Guard: What could I have done? I had been ordered, as had the others. We should strike a blow.
Ahasuerus: Orders! What about evidence?
Guard: What did we need? The Jew was undermining all the great powers in Europe.
Ahasuerus: This was common fact?
Guard: We saw it daily, in newspapers and the cinema.
Nobody was safe. But only we, in Europe, had the strength to act.
Ahasuerus: But what did you do, personally?

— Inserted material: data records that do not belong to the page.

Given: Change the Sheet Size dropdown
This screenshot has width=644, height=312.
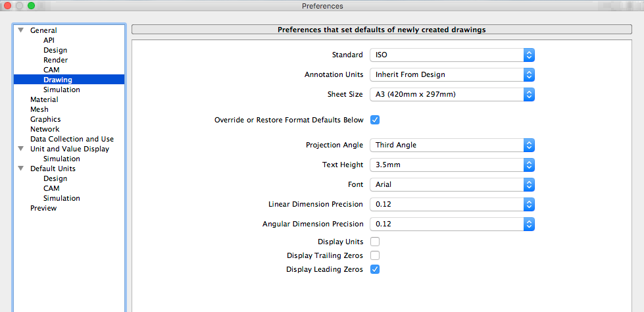Looking at the screenshot, I should point(451,94).
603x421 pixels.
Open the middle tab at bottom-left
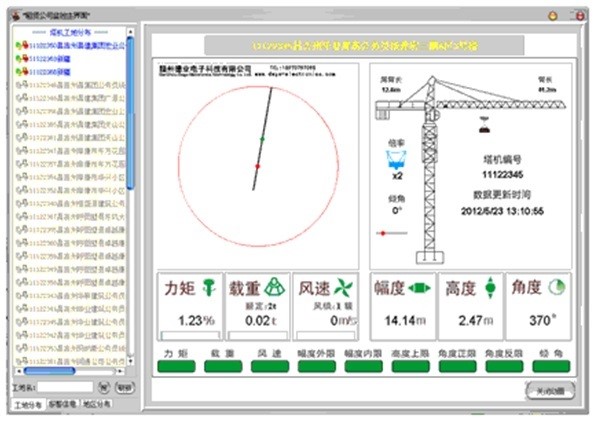click(x=63, y=404)
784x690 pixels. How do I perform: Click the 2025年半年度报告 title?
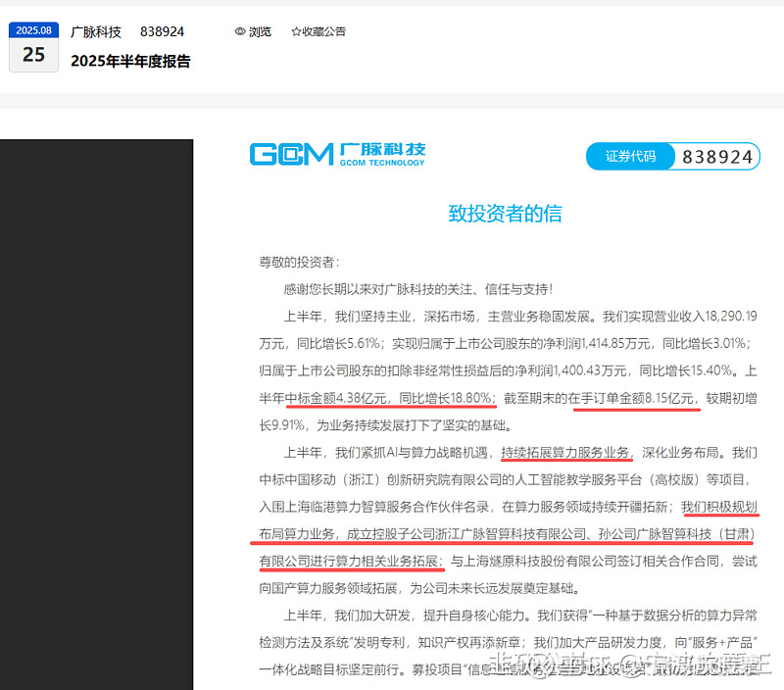click(130, 61)
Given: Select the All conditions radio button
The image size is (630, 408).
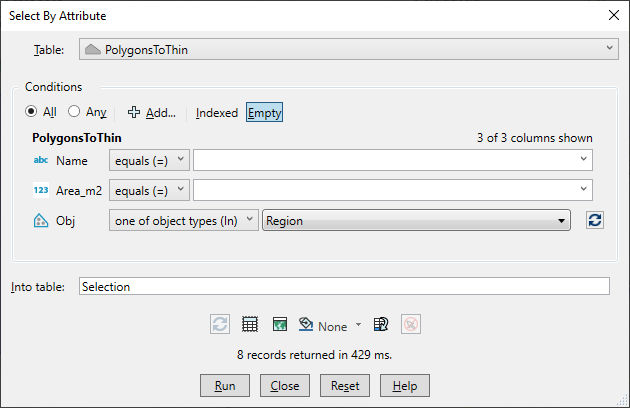Looking at the screenshot, I should 32,113.
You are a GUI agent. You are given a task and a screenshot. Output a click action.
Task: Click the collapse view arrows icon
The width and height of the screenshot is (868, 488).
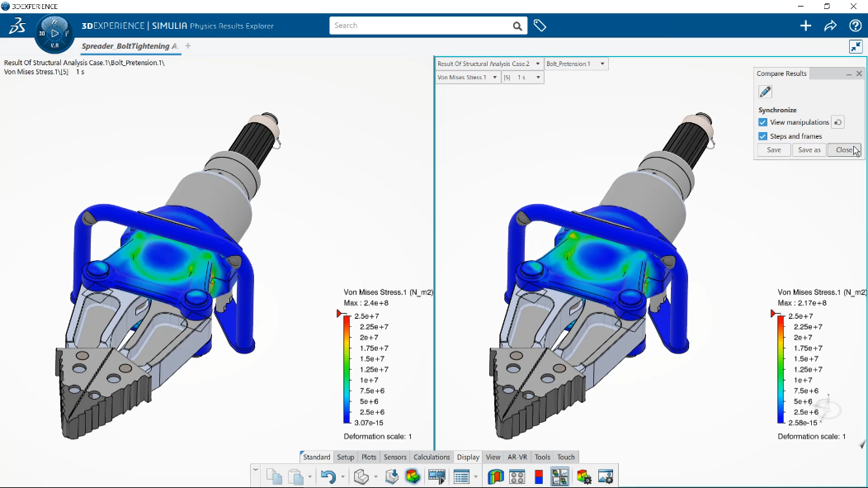pos(856,46)
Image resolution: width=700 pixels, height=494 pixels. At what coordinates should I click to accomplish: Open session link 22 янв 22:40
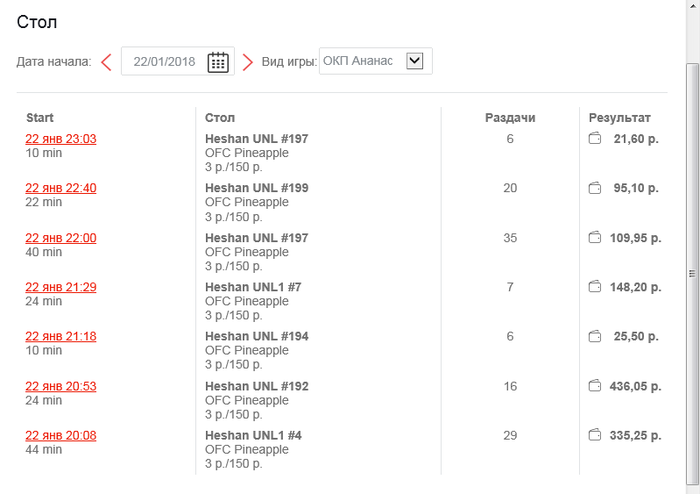[x=61, y=188]
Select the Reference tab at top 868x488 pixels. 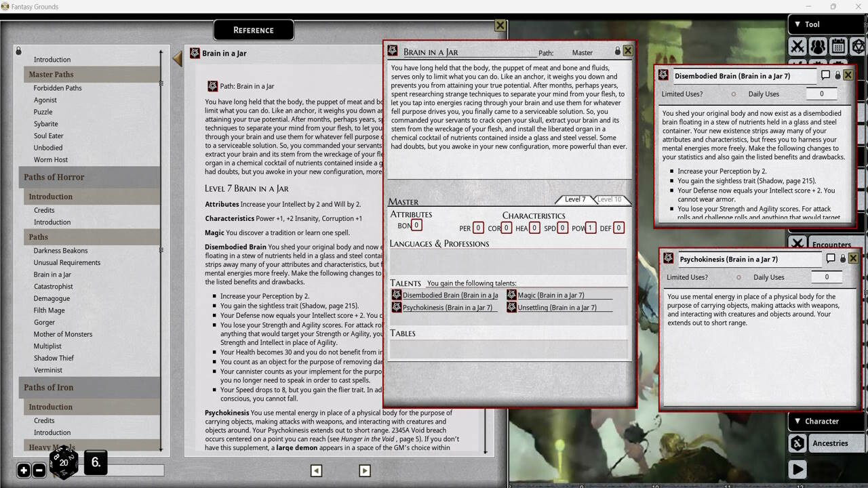pyautogui.click(x=254, y=30)
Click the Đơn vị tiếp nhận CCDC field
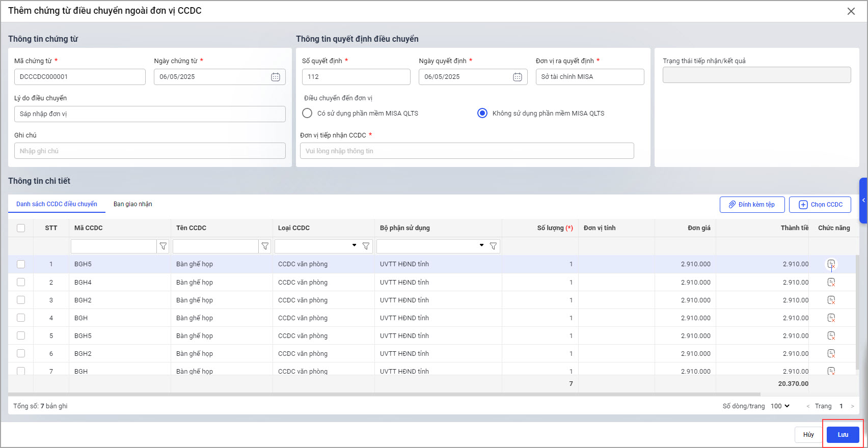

Guard: How can you understand? I was part of something, not like you wandering around, friendless…lonely…noticeable. I just wanted to blend in, you know; run around with my friends, shout out slogans…I reckoned there’d be some violence but nobody could’ve predicted that level of destruction. I hesitated at first. I was scared. But doing nothing attracted attention. The others would look at me. Their eyes had a look I’d never seen before.
(Pause)
Ahasuerus: What did you see there?
Guard: The end of the world. My old life was over. The pathway back overgrown with weeds and thorns, closed off forever. I felt abhorrence mixed with fear sitting deep within the core of my stomach. I couldn’t oppose whatever force was moving my fellow youth. A crazy urge overcame me, like a sudden violent itch that you have to scratch. That was when I picked up my first stone and hurled it at a window. The crackle of that falling glass appalled me at first but the cheers and congratulations of my friends exhilarated me. Suddenly I had become part of this huge crescendo of power – uncontrollable, omnipotent. We carried on smashing window after window until, without realising, we found ourselves outside the old general store.
(Pause)
(The watchtower base is opened up again to reveal the shop but this time the window has the legend “Juden” and the Star of David daubed in white paint over it)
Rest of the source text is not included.